Screenshot grounding data:
Content starts

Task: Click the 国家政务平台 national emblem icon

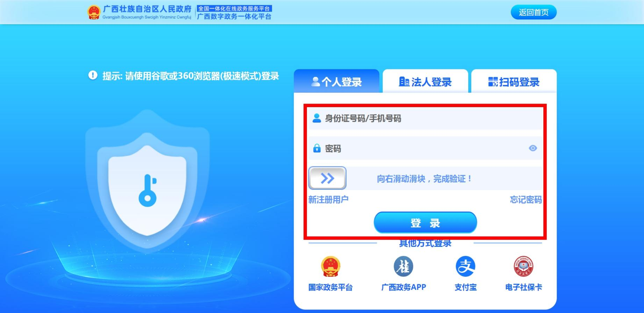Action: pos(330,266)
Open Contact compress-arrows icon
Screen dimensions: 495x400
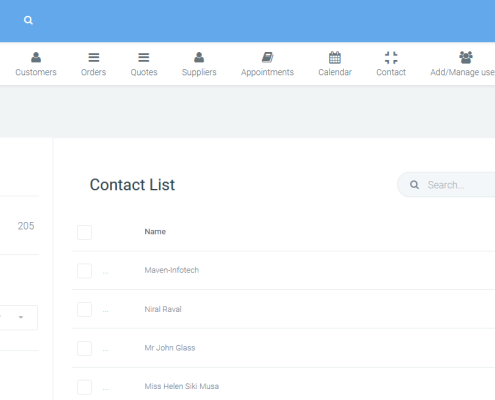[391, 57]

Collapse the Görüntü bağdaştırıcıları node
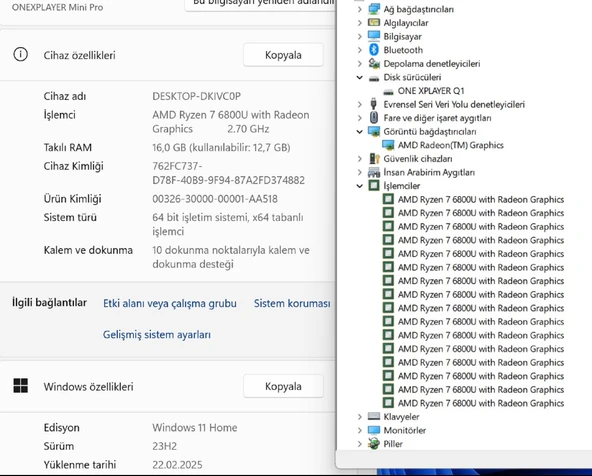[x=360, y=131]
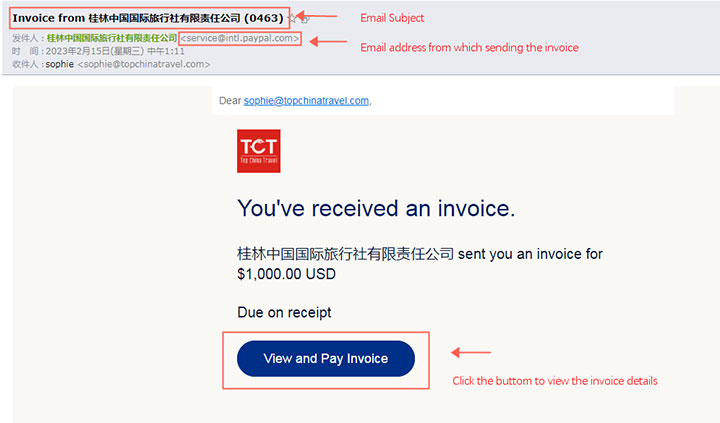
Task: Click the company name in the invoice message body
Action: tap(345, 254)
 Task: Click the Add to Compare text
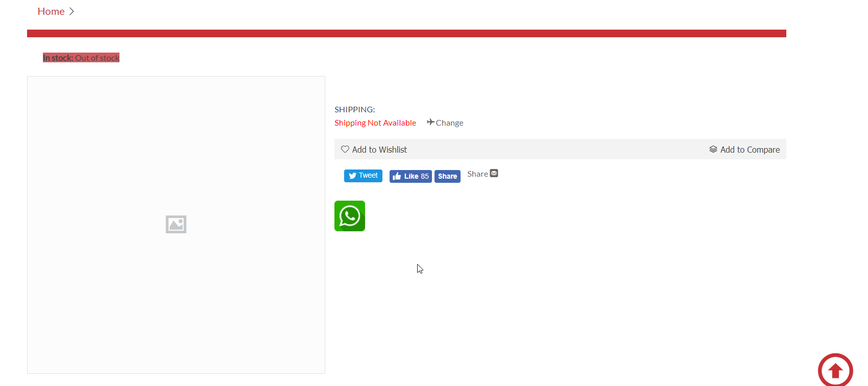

Content ends
Content starts

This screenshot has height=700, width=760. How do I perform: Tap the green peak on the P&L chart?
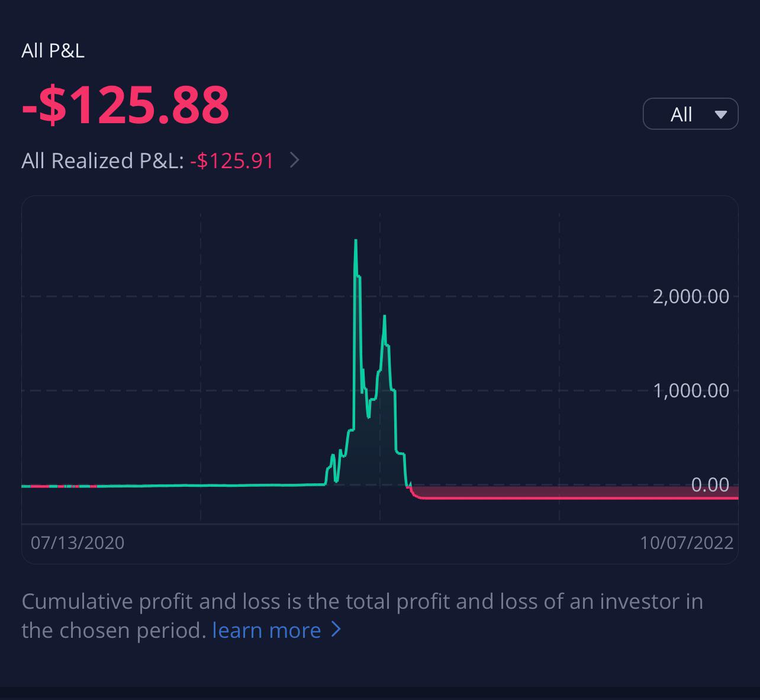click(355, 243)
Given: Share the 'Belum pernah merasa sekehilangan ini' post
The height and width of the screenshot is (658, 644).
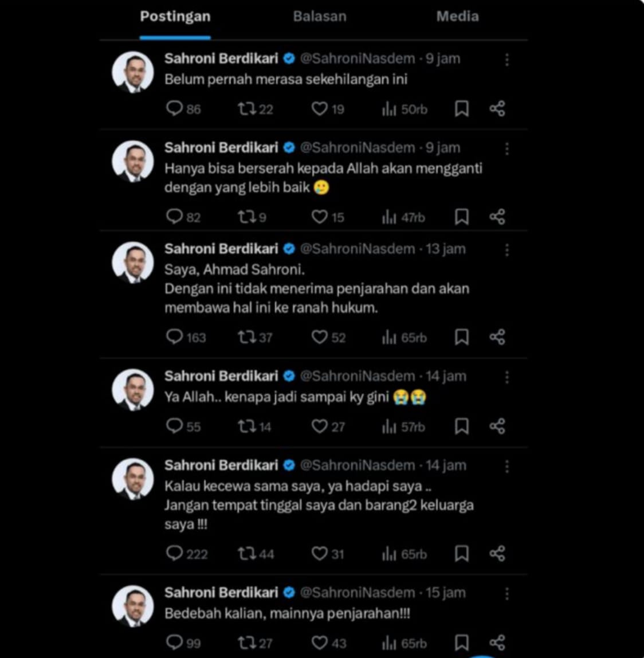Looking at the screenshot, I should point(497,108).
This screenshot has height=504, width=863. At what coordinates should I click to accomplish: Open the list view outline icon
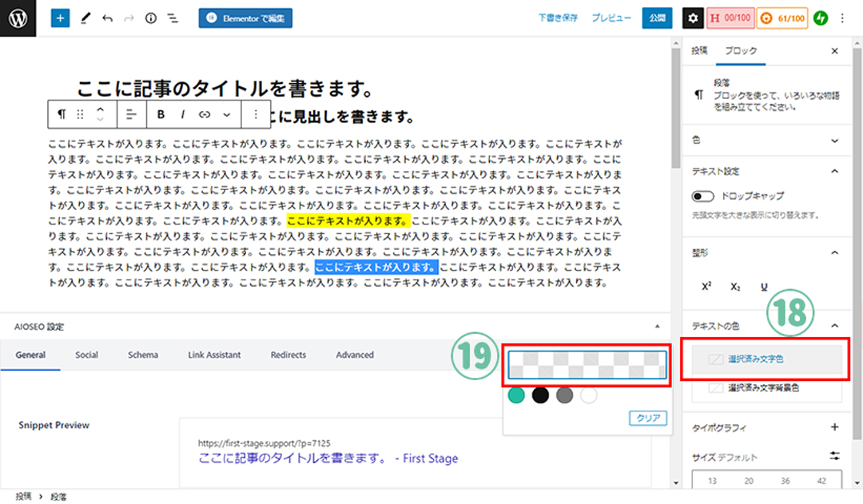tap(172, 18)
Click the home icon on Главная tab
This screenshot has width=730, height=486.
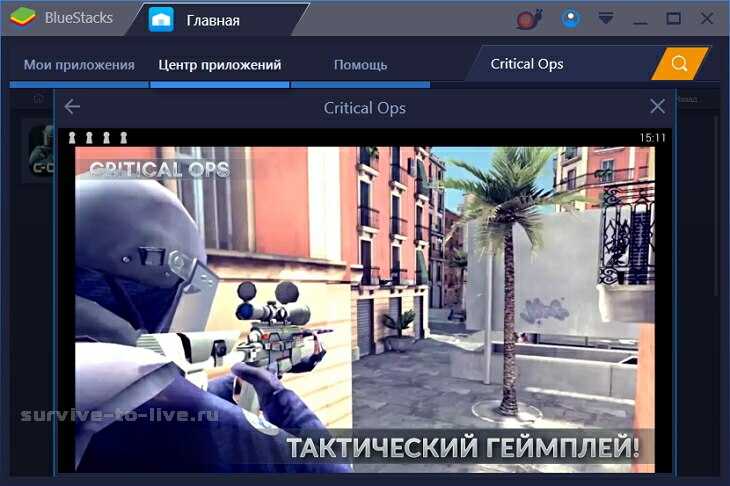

Content ends
Content starts

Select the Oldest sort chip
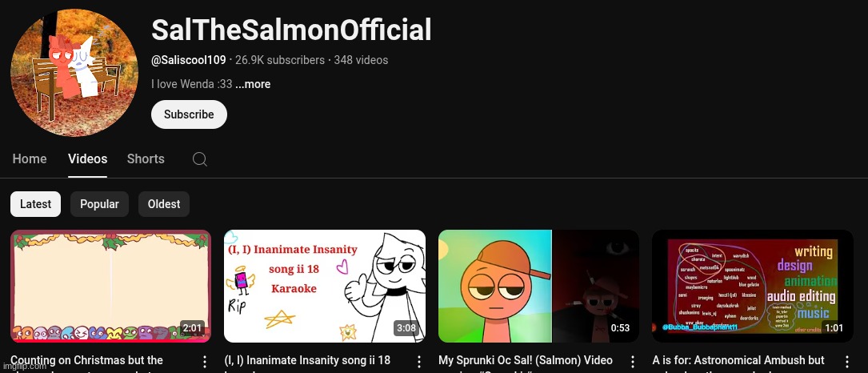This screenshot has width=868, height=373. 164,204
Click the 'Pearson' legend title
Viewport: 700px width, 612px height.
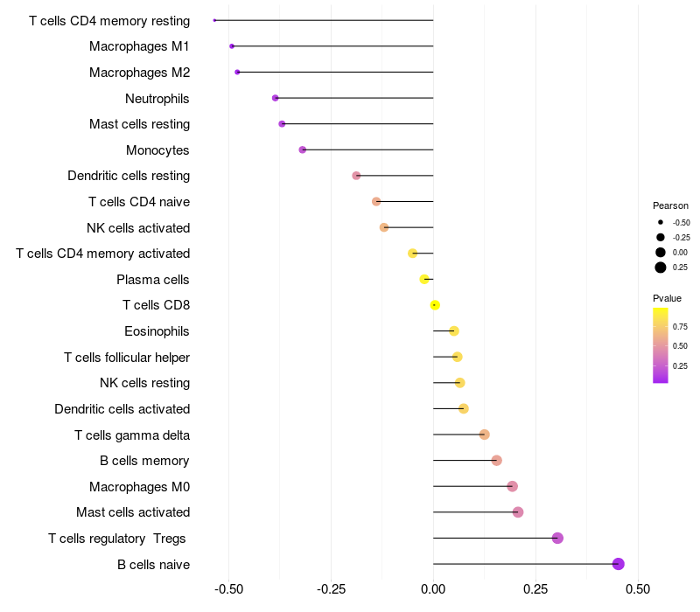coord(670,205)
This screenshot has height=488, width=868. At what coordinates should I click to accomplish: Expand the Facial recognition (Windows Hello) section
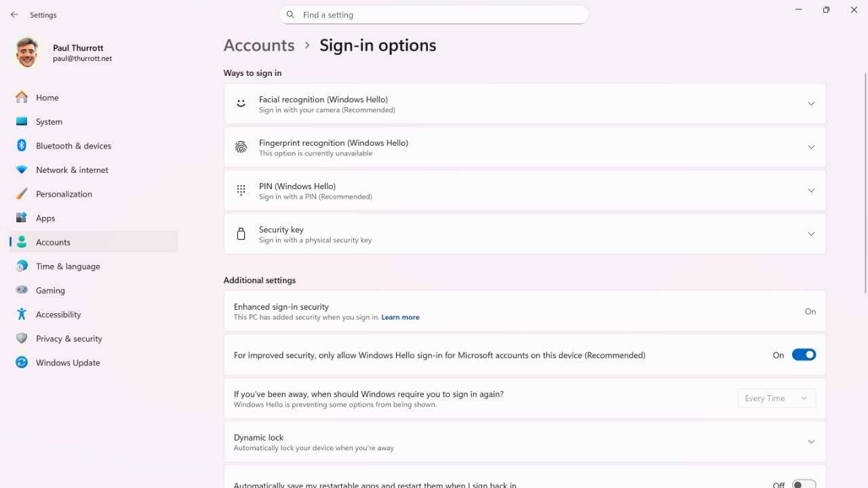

Content ends

Write out word for word the lines above that run from the one with "Click the 'Pearson' legend title" to the one with "This screenshot has height=488, width=868.". Include both end lines; exclude the images.

WRITTEN ANSWER =
Click the 'Pearson' legend title
Viewport: 700px width, 612px height.
coord(670,205)
This screenshot has height=488, width=868. At what coordinates should I click to accomplish: Expand the Facial recognition (Windows Hello) section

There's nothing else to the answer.